A recent article in the Australian newspaper
The Age discussed lawyers “building up bloggable hours”—that is, blogging to raise their own and their firm’s professional profiles. You’ve personally built quite a profile through blogging. Do you think it’s possible to do this effectively with social networking sites?
ES: Having a traditional legal profile typically means speaking at conferences and writing articles that highlight one’s expertise. But when I discovered blogging, I found that I could get noticed by broadcasting in a new medium. At first I was a small fish in a small pond. Then as blogging became more mainstream, I was a relatively large fish in a small but growing pond. The pond has gotten bigger now and my “relative” profile has diminished, but it’s still a significant profile because I entered the medium early. I know that you have the same experience from your blog.

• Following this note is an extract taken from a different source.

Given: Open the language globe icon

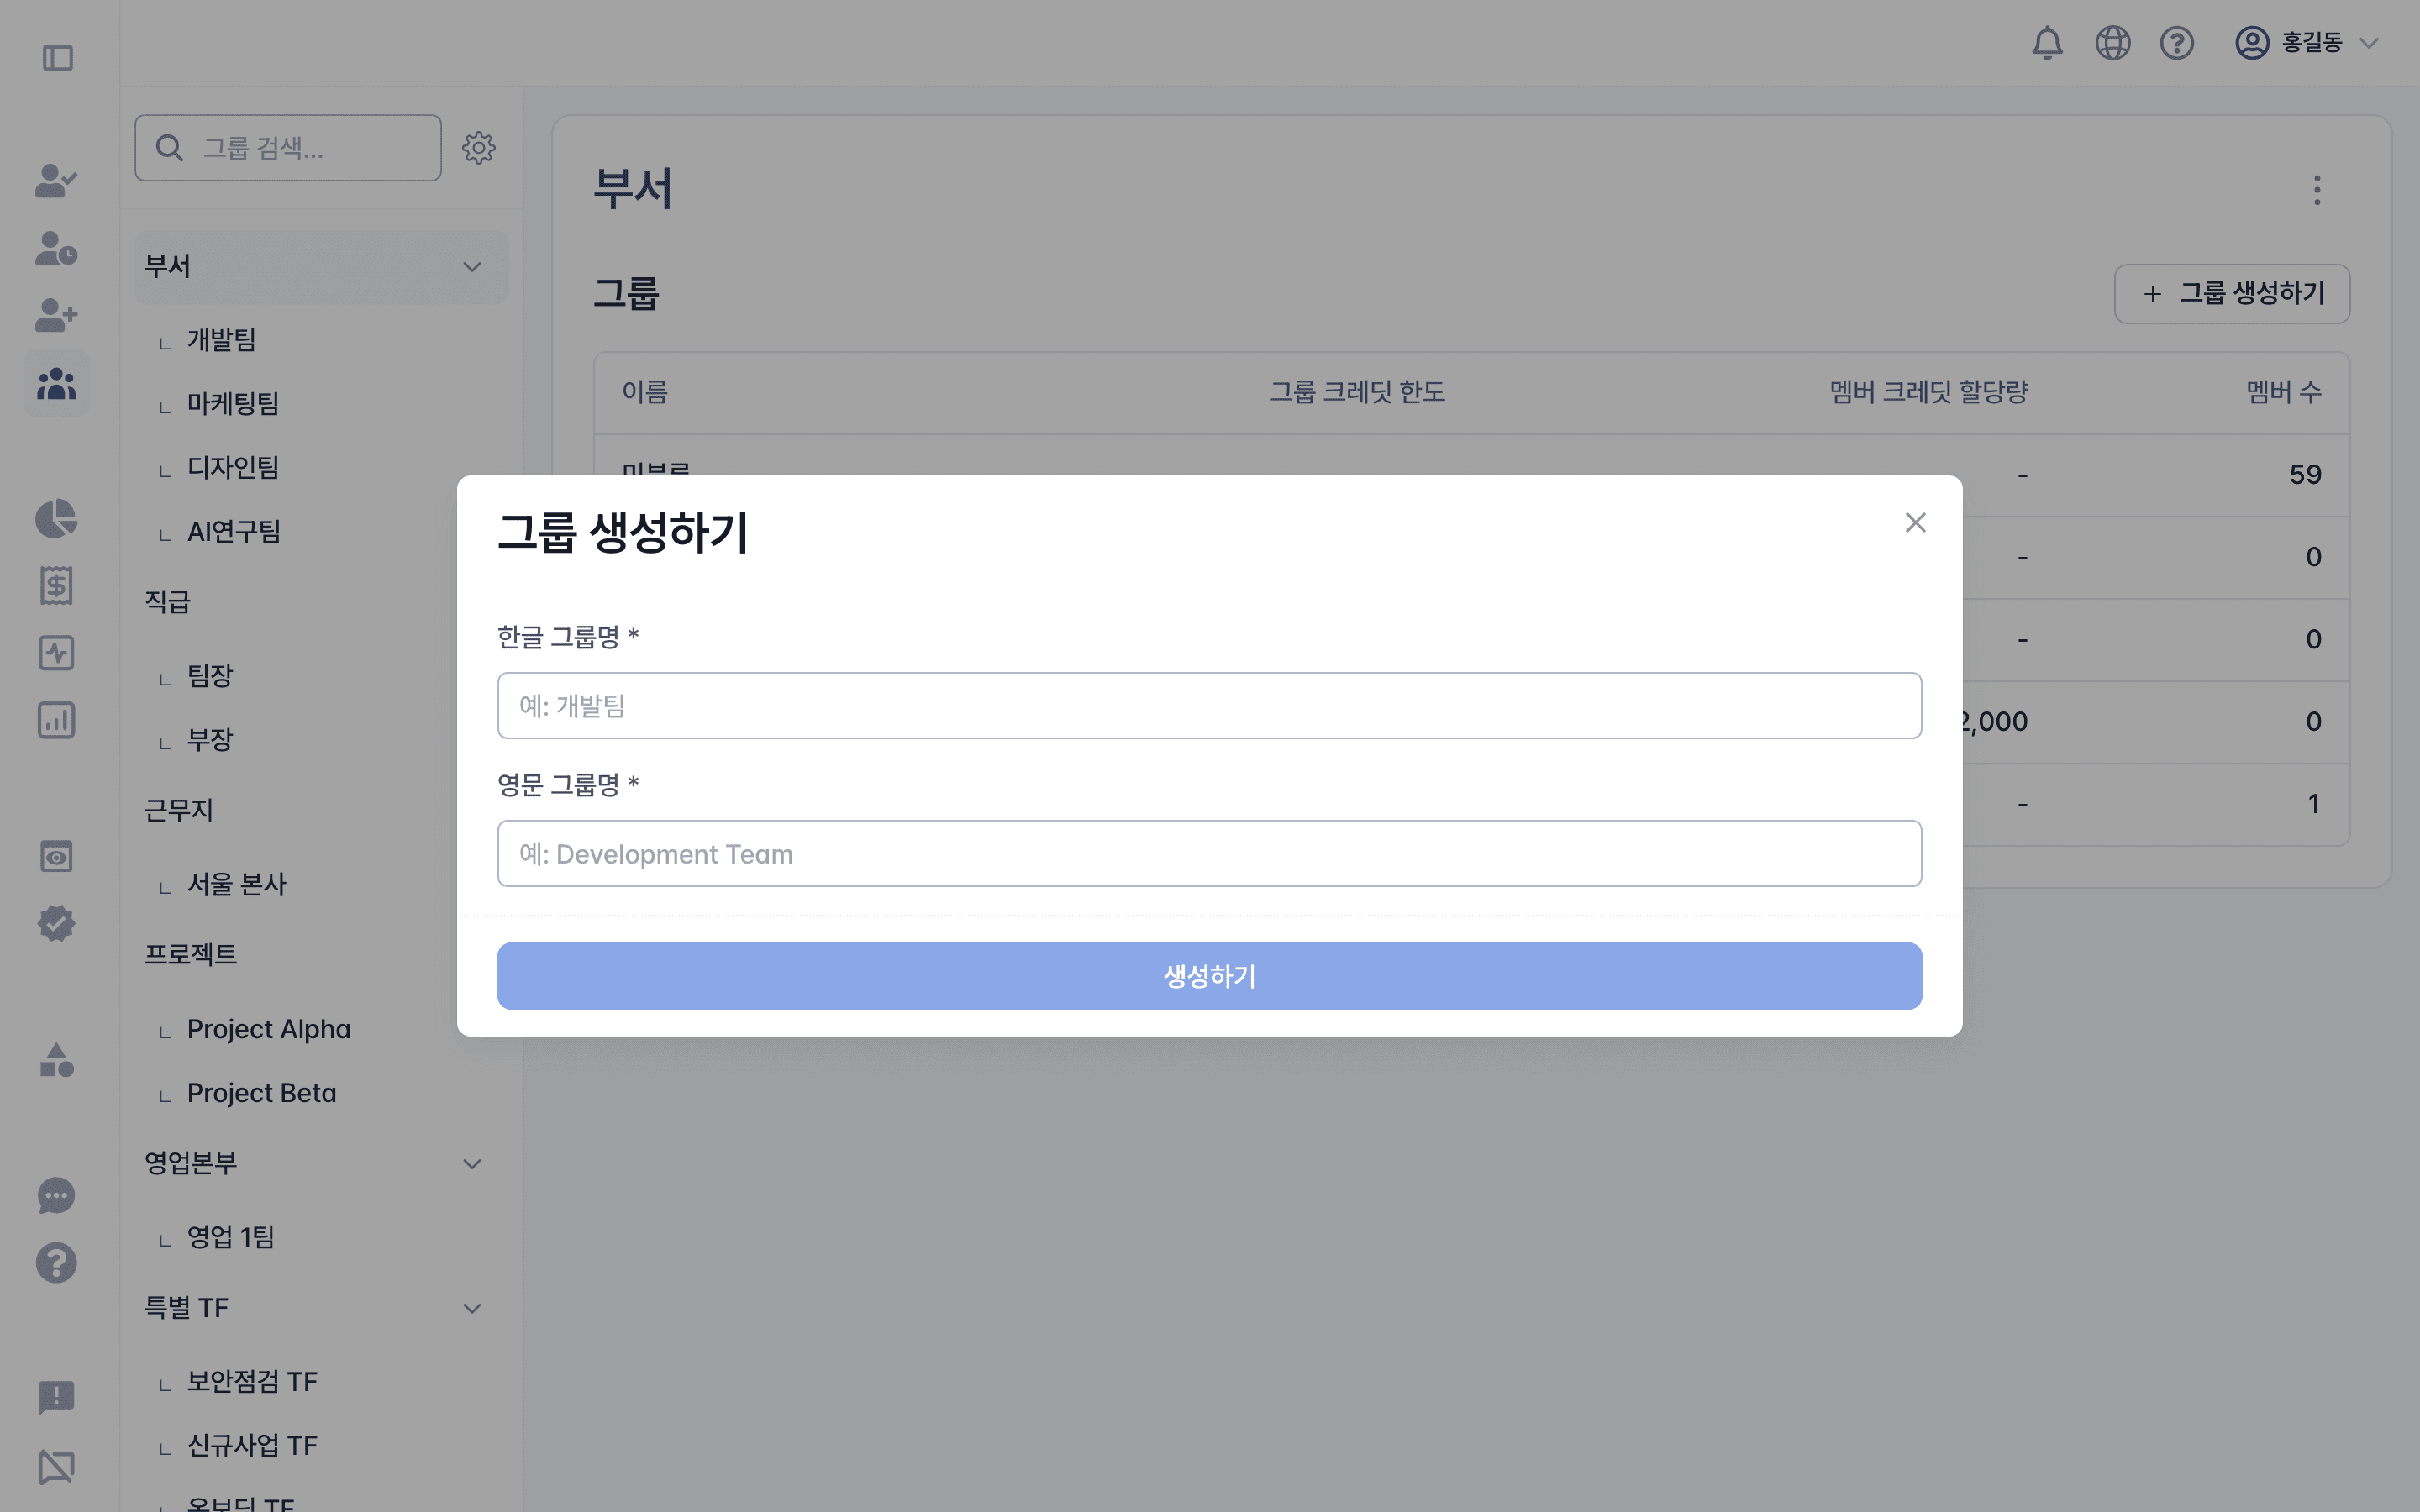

So experience leads me to conclude that social networking tools like blogging, Facebook, LinkedIn, Twitter and so forth are most powerful when you are willing to experiment with them early on—while the pond is still small enough, so to speak. The cost of using these tools is zero if you measure in monetary terms, and it is minimal if you measure in temporal terms. But the payoff in terms of getting attention is potentially huge, limited only by your curiosity and initiative. I’m certainly not advocating that everyone just go online and start trying to connect with people in random ways. But many people (myself included) have had great success despite not having any formal plan. If you understand the tools and you have a plan, then odds are you’ll reach your goal more quickly.
When I started practicing law I wanted to join a firm because I appreciated the ability to work with other lawyers and bounce ideas off of them. It wasn’t easy to work collaboratively unless you joined a group of lawyers. The Internet has changed that. Now I have at my disposal a very broad range of lawyers whom I can call on whenever I want to brainstorm an issue. In fact, my network of “colleagues” is bigger now in my solo practice than it was when I worked at a law firm. And a number of the clients that have come to me recently are people who would never have found me if I hadn’t had an online presence. I no longer think of my professional profile as something static that gets periodically updated, like a resume. My professional profile is now something highly dynamic and easily accessed by anyone in any part of the world. I think the online social networking tools that are freely available to everyone can do the same for other lawyers.